INSTRUCTIONS TO FOLLOW:
Set down exactly the lines from the one containing "This screenshot has width=1366, height=768." through the end of the records below, both included, and nothing else.

RECORD SET:

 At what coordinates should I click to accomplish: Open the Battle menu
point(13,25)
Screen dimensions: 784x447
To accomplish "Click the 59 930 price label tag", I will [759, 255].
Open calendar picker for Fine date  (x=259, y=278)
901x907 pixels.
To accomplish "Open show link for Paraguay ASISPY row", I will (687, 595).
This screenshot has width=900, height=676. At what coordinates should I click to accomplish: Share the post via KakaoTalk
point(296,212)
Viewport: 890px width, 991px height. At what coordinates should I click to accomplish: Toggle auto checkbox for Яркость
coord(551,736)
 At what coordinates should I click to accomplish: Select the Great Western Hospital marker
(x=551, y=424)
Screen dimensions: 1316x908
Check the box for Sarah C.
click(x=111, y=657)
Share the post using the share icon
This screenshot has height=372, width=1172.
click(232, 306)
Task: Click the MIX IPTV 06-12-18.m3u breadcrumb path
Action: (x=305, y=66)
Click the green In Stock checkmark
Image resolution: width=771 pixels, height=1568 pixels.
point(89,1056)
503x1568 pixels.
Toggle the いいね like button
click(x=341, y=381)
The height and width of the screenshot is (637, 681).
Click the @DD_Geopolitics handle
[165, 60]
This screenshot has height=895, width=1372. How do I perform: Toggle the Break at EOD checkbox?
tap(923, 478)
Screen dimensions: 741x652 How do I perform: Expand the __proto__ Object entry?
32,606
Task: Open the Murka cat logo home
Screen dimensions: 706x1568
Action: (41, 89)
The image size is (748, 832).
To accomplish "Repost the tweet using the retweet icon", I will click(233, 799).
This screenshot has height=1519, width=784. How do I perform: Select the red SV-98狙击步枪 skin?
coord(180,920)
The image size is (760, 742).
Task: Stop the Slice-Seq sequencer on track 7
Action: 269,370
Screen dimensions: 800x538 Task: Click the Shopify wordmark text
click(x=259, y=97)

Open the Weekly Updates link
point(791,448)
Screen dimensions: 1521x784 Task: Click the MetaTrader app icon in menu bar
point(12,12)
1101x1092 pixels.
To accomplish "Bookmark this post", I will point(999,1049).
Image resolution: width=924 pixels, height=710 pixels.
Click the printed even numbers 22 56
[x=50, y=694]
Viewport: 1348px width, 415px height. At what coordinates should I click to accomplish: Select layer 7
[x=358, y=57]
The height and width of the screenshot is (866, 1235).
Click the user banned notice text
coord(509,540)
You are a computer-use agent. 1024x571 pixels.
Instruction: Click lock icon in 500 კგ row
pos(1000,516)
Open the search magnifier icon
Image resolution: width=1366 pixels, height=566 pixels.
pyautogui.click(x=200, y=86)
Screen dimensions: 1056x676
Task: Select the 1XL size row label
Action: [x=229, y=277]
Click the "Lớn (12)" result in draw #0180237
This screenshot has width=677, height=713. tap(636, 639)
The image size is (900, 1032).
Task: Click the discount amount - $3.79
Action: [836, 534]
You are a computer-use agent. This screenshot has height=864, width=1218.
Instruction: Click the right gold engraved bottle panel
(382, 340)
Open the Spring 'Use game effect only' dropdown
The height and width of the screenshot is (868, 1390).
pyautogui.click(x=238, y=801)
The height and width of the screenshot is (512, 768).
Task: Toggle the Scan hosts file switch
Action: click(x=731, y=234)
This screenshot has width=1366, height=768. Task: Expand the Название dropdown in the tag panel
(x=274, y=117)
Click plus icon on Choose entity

RESULT OF THE EXERCISE:
This screenshot has width=1366, height=768. Task: Expand the Название dropdown in the tag panel
(x=274, y=117)
Click plus icon on Choose entity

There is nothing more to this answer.